5/6 Brainstorm 6, Haleh Mawson

Gonzales takes a far more expansive view of technology than Western tradition. Whereas our minds are primed to imagine steel and silicon when it comes to tech, she includes the tools of midwifery, herbal remedies, rites, books, songs, and Indigenous knowledge, effectively expanding the definition to include New World objects and practices. Her technologies serve not only as a way to improve quality of life, but as a way to "construct[] the sacred landscape and ceremonial ecology" (Gonzales 86) through the human body, connecting each life to the universe and to the community. There is, overall, an emphasis on the continuity of knowledge, of technology as a way of transferring knowledge across time and place. You can see that in the "Clumsy Sky" video through the photos on the wall, which depict a legacy of performances and eventually includes Girl in a Coma themselves.

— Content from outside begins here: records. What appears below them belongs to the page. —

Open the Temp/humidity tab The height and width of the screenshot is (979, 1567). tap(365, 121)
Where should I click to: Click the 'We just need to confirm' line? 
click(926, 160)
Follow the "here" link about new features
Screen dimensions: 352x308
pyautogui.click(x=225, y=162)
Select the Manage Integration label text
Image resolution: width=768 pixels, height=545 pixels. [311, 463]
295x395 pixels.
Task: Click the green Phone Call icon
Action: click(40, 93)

This broadened definition of technology seeds the ground for Chicanafuturism. Science fiction is built upon the power and possibilities of technology. There has to be some kind of past for there to be a future, and having this living legacy of Indigenous and Mexican technology allows Chicanafuturists to call into question accepted narratives of the past and present, and "defamiliarize the familiar" (Ramirez 190) and, perhaps, make familiar that which would otherwise be strange. Essentially, this background allows them not only to deconstruct and repurpose Western technologies, but to craft an alternative future based on different beliefs and different values.